- _Exercise goal_
In the entries that follow, find the word "panel" and report each line it is on.

══ Entries shown ══

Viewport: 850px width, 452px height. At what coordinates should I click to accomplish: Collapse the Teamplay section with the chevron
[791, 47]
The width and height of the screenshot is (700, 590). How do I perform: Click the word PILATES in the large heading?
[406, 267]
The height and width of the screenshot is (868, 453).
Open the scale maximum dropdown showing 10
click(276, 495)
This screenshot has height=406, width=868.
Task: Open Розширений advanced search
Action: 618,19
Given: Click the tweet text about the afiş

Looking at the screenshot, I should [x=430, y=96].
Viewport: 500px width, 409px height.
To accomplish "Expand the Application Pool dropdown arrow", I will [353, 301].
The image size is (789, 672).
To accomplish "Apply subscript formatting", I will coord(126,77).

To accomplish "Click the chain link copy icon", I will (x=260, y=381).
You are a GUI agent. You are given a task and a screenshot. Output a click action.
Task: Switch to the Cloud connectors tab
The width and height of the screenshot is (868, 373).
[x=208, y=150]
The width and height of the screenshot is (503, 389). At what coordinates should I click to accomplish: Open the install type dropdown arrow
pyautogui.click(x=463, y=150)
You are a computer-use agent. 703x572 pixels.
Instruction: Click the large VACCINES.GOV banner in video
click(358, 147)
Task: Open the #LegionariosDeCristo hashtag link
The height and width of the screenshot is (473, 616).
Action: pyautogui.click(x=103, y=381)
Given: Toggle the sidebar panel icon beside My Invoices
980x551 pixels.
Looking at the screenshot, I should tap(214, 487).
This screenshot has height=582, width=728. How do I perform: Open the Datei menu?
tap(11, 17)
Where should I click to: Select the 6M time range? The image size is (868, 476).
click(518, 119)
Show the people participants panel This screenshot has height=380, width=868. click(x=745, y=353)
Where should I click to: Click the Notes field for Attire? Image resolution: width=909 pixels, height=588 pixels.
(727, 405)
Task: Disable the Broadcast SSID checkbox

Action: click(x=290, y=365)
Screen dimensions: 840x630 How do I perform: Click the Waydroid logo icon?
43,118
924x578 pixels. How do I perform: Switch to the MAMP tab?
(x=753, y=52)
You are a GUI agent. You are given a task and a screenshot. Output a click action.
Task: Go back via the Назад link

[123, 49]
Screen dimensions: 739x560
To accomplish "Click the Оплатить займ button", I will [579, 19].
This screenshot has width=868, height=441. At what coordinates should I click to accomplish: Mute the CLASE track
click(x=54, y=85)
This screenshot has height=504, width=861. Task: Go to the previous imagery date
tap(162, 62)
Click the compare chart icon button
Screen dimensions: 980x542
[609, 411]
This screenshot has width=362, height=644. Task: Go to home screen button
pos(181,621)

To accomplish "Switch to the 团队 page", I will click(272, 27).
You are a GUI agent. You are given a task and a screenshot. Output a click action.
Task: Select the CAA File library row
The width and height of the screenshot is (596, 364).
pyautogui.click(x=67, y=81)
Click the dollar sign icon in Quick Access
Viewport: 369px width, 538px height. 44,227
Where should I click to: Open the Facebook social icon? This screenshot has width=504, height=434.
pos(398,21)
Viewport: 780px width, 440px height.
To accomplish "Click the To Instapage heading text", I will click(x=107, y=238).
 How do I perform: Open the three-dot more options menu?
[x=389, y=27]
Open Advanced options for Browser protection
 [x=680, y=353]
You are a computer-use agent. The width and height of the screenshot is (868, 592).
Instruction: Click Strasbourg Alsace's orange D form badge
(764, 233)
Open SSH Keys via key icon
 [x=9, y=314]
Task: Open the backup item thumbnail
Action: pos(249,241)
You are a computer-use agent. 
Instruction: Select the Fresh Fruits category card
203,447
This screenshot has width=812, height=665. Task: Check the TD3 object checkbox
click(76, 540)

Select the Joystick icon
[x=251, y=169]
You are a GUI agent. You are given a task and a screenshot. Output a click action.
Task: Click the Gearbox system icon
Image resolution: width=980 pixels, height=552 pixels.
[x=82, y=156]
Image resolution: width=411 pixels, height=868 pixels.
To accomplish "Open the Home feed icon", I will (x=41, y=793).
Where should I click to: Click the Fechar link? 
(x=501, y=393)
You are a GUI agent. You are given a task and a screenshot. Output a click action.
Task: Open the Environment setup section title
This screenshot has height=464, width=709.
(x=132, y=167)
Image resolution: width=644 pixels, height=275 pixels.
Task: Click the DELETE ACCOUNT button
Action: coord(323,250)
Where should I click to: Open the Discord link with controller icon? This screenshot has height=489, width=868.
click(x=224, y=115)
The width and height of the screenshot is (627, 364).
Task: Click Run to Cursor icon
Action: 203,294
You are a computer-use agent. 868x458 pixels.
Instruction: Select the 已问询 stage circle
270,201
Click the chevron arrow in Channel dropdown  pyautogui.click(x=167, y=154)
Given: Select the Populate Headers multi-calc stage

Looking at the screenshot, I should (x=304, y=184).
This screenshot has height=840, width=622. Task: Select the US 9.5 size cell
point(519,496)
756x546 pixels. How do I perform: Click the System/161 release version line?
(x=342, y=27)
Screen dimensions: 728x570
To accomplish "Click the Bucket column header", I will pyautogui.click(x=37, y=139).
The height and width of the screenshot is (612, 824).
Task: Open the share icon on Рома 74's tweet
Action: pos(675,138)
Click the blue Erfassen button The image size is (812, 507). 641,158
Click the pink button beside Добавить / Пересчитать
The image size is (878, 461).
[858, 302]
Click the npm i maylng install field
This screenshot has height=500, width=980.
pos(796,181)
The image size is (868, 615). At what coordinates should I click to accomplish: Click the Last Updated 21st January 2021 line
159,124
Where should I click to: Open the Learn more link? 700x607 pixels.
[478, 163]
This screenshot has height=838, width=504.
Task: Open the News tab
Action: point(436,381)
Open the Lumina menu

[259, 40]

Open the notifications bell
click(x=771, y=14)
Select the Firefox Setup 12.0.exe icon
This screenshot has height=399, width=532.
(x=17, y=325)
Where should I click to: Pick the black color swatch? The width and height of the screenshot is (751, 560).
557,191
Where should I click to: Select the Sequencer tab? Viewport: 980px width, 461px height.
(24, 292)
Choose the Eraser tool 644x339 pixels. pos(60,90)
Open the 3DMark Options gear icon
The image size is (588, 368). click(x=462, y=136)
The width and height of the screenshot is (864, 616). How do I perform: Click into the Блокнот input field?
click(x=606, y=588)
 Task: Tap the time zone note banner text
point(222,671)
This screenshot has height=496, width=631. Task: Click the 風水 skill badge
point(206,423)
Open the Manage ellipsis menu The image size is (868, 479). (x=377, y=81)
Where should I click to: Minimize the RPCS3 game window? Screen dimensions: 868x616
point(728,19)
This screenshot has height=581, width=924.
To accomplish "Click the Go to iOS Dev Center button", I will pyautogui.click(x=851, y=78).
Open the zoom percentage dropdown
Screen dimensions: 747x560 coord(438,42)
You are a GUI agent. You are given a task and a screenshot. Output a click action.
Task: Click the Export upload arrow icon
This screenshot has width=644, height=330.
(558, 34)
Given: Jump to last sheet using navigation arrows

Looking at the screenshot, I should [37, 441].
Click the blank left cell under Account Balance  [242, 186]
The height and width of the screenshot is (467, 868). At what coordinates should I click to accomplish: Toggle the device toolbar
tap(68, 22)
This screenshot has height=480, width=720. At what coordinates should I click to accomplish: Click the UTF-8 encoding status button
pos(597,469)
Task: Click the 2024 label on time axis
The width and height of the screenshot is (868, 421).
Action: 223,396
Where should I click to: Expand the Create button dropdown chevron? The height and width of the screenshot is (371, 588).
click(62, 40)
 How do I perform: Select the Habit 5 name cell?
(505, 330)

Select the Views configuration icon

═══

- _Problem solution_
Given: Toggle the sidebar panel icon beside My Invoices
Show the people participants panel This screenshot has height=380, width=868. click(x=745, y=353)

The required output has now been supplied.